## Required action
The records that follow are to be given again exactly. Do not carry over any image.

## Data for this exercise
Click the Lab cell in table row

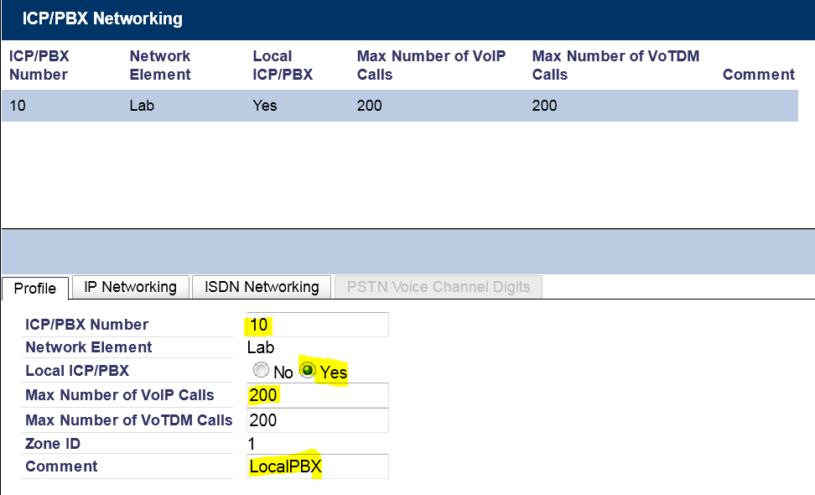[x=142, y=106]
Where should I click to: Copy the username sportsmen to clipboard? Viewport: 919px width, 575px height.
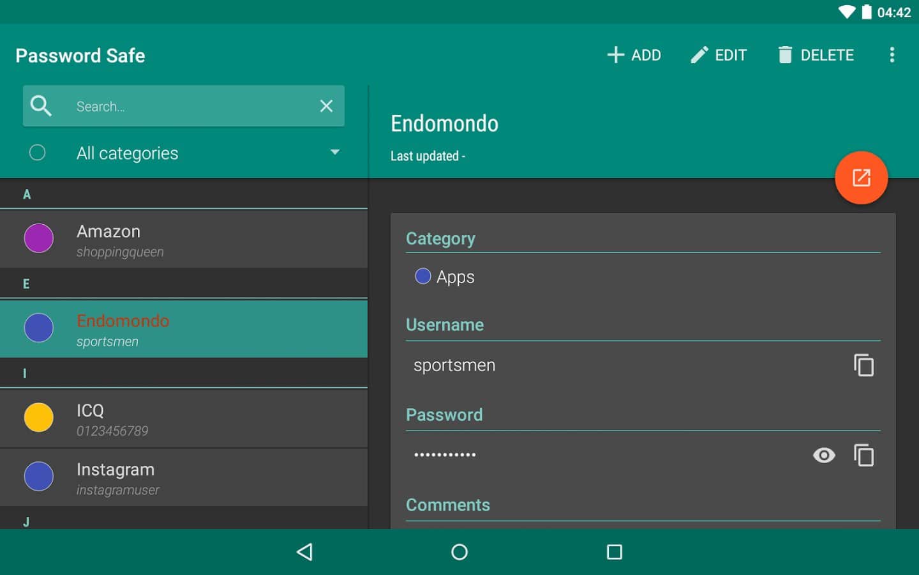[x=863, y=365]
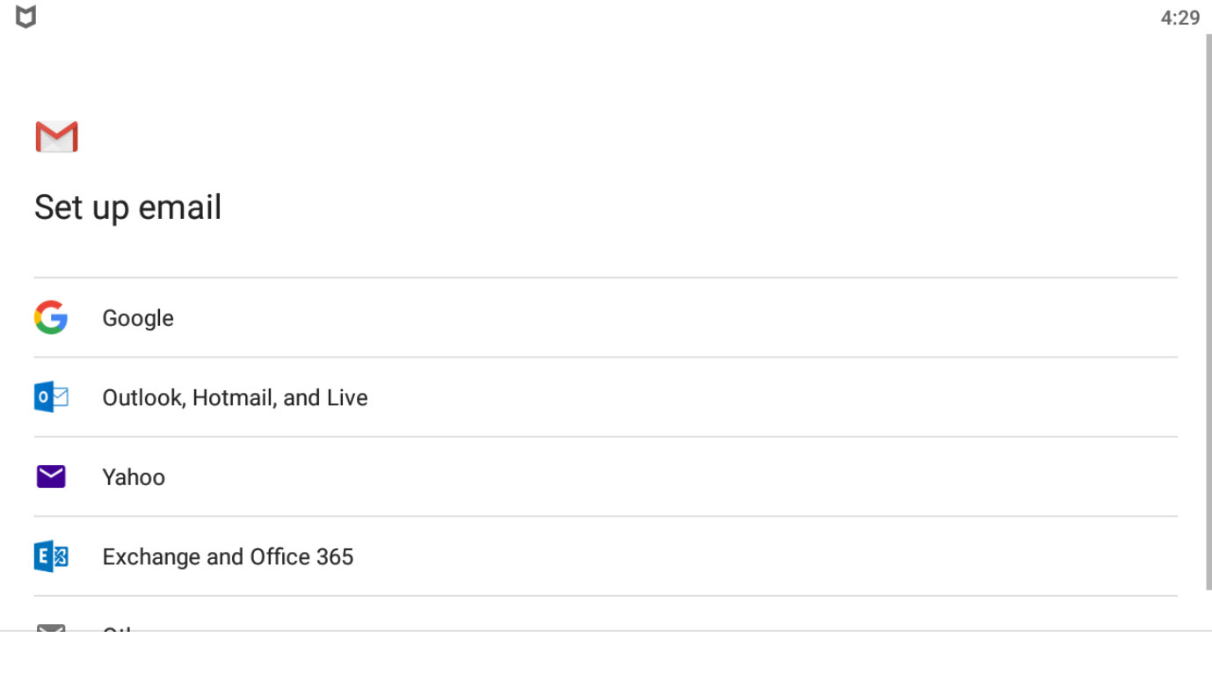The height and width of the screenshot is (682, 1212).
Task: Click the blank bottom navigation bar
Action: (606, 657)
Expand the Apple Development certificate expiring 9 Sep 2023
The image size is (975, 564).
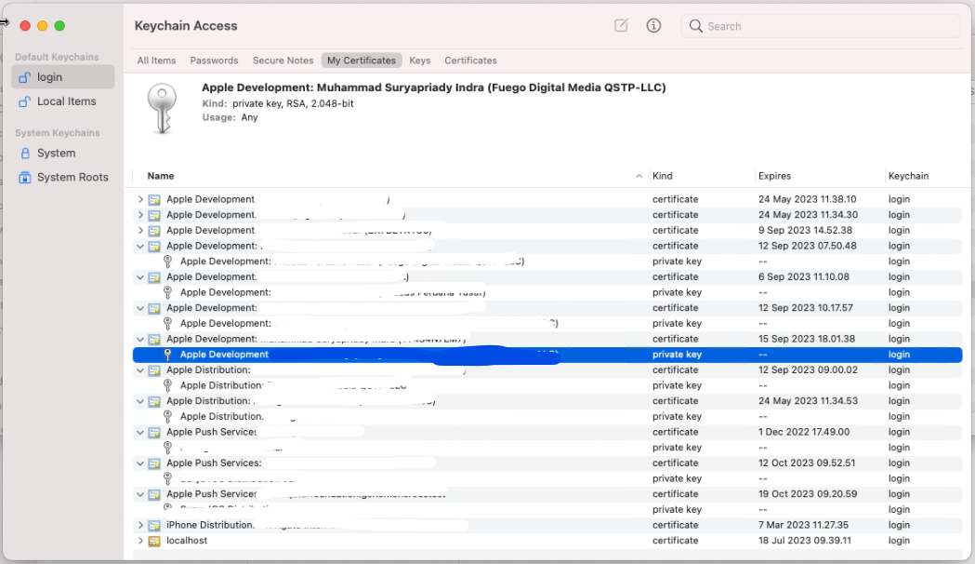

## Response for this exercise
Click the Lab cell in table row

[x=142, y=106]
Where should I click to: Copy the username sportsmen to clipboard? Viewport: 919px width, 575px height.
[x=863, y=365]
The height and width of the screenshot is (682, 1212).
Task: Click the blank bottom navigation bar
Action: (606, 657)
Expand the Apple Development certificate expiring 9 Sep 2023
The image size is (975, 564).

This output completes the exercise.